• [QUESTIONS TO ANSWER]
**A)** Name every nail condition listed by number in the text on toenail changes that may be mistaken for fungal nails.
**B)** Extend the text on toenail changes by picking up right after its final sentence.

• [READING TEXT]
Have you recently noticed some changes to your toenails that don’t look too good?

Are you wondering what it could be?

Have you now become a victim of the dreaded “fungal toenail infection”?

Is it possible that your nails might not be infected with fungus, but could possibly have something else wrong with them? After all, a lot of nail conditions can present very similarly.

Let’s look at a few classic examples of nail conditions that may be mistaken for fungal nails:

  1. Nails and ridges in the nail plate: Vertical lines in the nail plate are somewhat considered completely normal and are common during periods of hormonal change (e.g. pregnancy). Other reasons some peoples’ nails will show new lines or ridges is due to some medications (e.g. chemotherapy).
  2. Senile Nails: Nails naturally have a tendency to become more brittle as a person ages. Tip: you can slow down this process by not soaking your fingernails in water.
  3. Whitish or yellowish nails: The presence of whitish or yellow-like section/portion of nail can be caused by “onycholysis”. Onycholysis is when the nail plate separates or “lifts” from the nail bed. Most of the time this can occur secondary to trauma or the nail being so long that it catches onto something and lifts. The colour you see is air beneath the nail plate. The treatment for this, is to cut the nail back all the way to the attached portion. If a lifted nail persists, this can lead to a possible fungal infection of the nail.

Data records
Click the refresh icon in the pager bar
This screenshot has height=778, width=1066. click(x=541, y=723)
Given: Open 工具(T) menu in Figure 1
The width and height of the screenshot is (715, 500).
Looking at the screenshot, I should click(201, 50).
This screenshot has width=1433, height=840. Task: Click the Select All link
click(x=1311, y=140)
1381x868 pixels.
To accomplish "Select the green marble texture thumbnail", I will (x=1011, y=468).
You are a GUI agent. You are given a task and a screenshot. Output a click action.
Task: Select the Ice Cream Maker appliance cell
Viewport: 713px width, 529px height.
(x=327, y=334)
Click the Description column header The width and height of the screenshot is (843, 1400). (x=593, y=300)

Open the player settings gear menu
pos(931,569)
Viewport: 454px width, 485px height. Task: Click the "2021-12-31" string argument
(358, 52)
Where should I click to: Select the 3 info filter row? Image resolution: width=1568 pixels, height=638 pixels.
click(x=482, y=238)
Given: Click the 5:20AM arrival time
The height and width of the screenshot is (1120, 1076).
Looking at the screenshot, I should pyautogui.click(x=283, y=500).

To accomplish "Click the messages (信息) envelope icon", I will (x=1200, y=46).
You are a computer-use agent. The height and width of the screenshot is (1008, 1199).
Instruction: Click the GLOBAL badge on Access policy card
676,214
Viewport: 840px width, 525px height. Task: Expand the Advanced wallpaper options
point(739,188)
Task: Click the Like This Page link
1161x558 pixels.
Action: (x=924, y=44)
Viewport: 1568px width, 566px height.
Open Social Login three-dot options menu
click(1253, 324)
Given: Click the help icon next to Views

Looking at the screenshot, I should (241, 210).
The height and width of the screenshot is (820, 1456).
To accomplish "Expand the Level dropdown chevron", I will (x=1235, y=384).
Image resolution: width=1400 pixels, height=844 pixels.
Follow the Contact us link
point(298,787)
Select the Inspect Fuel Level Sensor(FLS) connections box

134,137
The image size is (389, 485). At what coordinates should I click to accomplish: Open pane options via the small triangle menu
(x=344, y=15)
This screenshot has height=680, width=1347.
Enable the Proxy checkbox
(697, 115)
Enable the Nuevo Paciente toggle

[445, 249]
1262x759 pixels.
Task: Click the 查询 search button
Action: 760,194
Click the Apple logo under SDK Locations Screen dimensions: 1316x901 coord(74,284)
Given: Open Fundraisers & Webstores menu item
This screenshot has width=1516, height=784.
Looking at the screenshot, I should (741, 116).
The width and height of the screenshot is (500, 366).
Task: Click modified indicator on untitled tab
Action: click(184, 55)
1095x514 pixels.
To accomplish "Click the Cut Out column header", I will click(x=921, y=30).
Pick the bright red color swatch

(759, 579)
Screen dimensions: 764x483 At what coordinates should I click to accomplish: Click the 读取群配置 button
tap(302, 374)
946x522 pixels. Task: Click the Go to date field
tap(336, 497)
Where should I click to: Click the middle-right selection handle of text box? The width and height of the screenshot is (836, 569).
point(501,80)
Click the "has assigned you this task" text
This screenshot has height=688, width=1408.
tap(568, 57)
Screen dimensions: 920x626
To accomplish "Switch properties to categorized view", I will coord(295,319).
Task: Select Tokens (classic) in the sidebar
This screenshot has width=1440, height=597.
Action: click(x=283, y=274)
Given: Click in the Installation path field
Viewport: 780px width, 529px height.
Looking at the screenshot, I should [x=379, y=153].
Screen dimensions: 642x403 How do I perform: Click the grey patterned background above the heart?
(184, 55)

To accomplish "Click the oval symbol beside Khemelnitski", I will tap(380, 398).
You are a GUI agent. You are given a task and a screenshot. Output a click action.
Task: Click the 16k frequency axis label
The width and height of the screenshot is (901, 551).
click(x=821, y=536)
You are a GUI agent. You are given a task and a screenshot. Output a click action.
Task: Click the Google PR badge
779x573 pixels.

• [ANSWERS IN ORDER]
**A)** Nails and ridges in the nail plate; Senile Nails; Whitish or yellowish nails

**B)**
  4. Greenish coloured nails: This can be caused by a bacteria called, Pseudomonasbacteria, which grow under a nail that has partially separated from the nail bed. This infection may cause a really bad odour from the nails. The treatment is to trim the nail short every four weeks, don’t clean it, polish if you want to hide the color, and wait two to three months
  5. Pitted nails: May be associated with psoriasis or other skin or systemic conditions which affect the nail matrix (nail root).
  6. Chronic nail trauma: such as tight footwear, excessive downhill running (where your toenail hits the shoe).
  7. Nail polish damage: Some dark-coloured nail polishes or shellac/gel can stain the toenails with a whitish colour that can be commonly mistaken for fungus

 

The best way to confirm what condition is affecting your nails is to see a podiatrist as we all very familiar with every nail condition and we can lead you on the right treatment path.